Taking a bulk core with the scale pan, being careful not to disturb or pack it.

Weight full: 10.5oz.

Weight (approximately) empty: 5.5oz.

The scale pan with snow read 10 1/2 ounces, and 5 1/2 ounces empty.  Because it's easier to do math with metric units, I will call this 0.14 kg.*  The pan's volume can be found from its radius and height.  Since it's inside is 14cm (o.14m) in diameter and 8cm (0.08m) deep, the volume is the area of the circle times the height, or pi.r2.h=3.14X(0.075m)2X0.08m=0.0014m3.  Giving the snow a density of mass/volume=99kg/m3.  (That sounds like a lot, until you consider how big a cubic meter is!  In fact, pure water is about 1000kg/m3 --that's a bit over a ton per cubic meter, to mix my units a bit.)  It nicely fits the generalization that snow is typically 90% air. 

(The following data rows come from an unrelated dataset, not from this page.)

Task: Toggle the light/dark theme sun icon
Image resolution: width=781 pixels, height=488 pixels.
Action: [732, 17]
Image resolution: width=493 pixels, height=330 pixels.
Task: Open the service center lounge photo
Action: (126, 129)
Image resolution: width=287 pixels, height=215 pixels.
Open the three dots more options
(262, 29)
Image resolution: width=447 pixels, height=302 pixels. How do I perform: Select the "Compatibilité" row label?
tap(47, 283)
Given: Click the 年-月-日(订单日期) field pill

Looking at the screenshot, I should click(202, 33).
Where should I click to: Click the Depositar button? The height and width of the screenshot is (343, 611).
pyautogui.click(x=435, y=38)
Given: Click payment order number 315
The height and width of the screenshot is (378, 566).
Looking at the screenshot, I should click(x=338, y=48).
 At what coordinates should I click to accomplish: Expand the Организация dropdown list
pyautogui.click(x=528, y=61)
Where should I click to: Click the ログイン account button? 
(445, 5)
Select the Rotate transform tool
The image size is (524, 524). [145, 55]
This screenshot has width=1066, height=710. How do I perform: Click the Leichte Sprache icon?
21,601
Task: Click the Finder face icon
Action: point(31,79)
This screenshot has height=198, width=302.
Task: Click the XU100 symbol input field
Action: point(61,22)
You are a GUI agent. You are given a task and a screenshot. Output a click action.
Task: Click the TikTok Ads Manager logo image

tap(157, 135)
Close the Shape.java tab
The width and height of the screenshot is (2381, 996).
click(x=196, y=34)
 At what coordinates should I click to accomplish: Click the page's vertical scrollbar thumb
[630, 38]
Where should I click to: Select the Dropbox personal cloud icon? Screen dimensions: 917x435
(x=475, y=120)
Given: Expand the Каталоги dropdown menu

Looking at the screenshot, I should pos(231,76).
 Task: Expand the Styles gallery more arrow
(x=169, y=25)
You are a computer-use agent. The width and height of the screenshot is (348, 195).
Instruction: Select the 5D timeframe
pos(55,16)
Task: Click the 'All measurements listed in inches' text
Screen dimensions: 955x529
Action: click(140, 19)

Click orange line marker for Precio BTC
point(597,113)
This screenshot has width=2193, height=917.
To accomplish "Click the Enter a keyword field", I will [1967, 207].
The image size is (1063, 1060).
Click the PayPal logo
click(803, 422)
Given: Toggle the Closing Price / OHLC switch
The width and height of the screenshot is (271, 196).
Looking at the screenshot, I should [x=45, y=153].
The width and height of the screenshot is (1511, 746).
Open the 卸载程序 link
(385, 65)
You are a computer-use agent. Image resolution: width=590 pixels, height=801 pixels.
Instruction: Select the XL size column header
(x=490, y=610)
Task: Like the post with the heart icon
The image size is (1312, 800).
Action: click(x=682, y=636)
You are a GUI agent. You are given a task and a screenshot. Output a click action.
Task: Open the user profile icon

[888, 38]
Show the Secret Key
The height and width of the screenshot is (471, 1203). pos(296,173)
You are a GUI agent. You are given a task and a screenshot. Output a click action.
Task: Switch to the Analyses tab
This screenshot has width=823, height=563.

Now for the total volume of snow. I didn't think to get my son to pass me a tape measure, but the depth of snow varied from about two inches deeper than my foot-deep shovel blade to about two inches less deep. That's 0.36m down to 0.25m. Since these is back-of-the envelope calculations, I'll presume the snow depth varied smoothly for a roof width of 8ft (2.4m). Imagining this cross-section as a rectangle with a thin triangle on top gives it an area of (0.25mX2.4m)+(1/2X0.11mX2.4m)=0.73m2.  Since the roof is about 27ft or 8m long, the total volume of snow is roughly 0.73m2X8m=5.8m3.

Result:



At a density of about 100kg/m3, this gives a total snow mass of around 600kg, with a weight in English units of 1300lb. Impressive, but of course that weight is spread over a roof that's 2.4mX8m=19m2 in area, so it amounts to only 68lb per square meter. The guy shoveling it exerts 210lb on the much smaller area of his shoes--so it's high time he got the hell off the roof!


This little exercise isn't as time-consuming to do as it is to write about.  Even so, I don't plan to repeat it.  I could probably guesstimate future snowfall weights by comparing them to this one.

While I'm up here, I'll take a couple of photos of the Wild Place I often write about.
*A pet peeve of mine (yes, I've got a zoo-full) is the misconception that weight (e.g. pounds) and mass (e.g. kilograms) are the same thing.  They are not.  I sigh deeply when someone says that one kilogram "equals" 2.2 pounds.  It doesn't.  Mass is a measure of how much "stuff" something has, while weight is the force gravity exerts on that stuff.  We can, however, relate them safely provided the force of gravity remains constant.  Rather than "2.2lb=1kg,"  instead, think, "a mass of 1kg has a weight of 2.2lb at normal earth surface gravity."